Another benefit: When we decide that the list has grown large enough to justify splitting into sub-pages, it won't break any outstanding pull requests that add foobar.json
files to the data/
directory.
As the entire project is permissively MIT Licensed, feel free to grab our compiler and refit it in your own curated list projects.
This is Only the Beginning
There are two sides to the technology field: The technology industry, which many talented people work in, and the technology community, which many talented people play in. Our team of engineers and consultants have backgrounds in both, so we feel confident in saying that the industry's future depends on a thriving community.
Of our previous two projects, ASGard and Pharaoh, both were developed with the community in mind:
- ASGard aims to solve the problem of secure code delivery. A working, tested, and peer-reviewed solution to this problem allows consumers of software (including other developers) to quickly, easily, and safely obtain software produced by a third party with a significant guarantee that nobody has tampered with the endpoint and inserted a trojan.

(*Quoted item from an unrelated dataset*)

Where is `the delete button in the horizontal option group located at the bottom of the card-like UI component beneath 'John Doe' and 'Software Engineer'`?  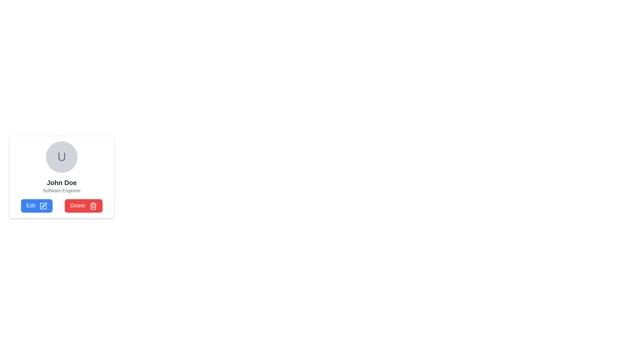
the delete button in the horizontal option group located at the bottom of the card-like UI component beneath 'John Doe' and 'Software Engineer' is located at coordinates (61, 205).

- Pharaoh is a command line application that allows developers to compare two PHARs (executable PHP Archives). Beyond simply "matches" or "does not match", Pharaoh allows you to see what differs. Pharaoh was originally intended as an in-house auditing tool for verifying projects like Composer and PHPUnit but we felt the community at large could benefit from the availability of this tool. We are considering setting up a Github service for verifying package releases in the near future. (Let us know if this interests you!)
We intend and anticipate for this trend to continue into the foreseeable future. Watch this space. Our team already has a stack of exciting projects that aren't quite ready for prime time, and we enjoy hearing that someone learned a valuable tip or skill from us just as much as we enjoy helping businesses secure their applications.
Many of our team members will also be participating in local events, such as the OWASP quarterly meetup, the monthly Orlando PHP User Group, and the annual FOSSETCON in December.
If you feel that something is missing from our curated list, please feel free to suggest it to us through your favorite communication medium (email, tweet, Github ticket, pull request, etc.). Our hope is that it can serve as a starting point for a developer interested in learning how to secure the applications they develop.
In our experience, learning secure coding practices leads to cleaner, more organized, and more succinct code even in areas unrelated to security. When anyone decides to learn about computer security, everybody wins.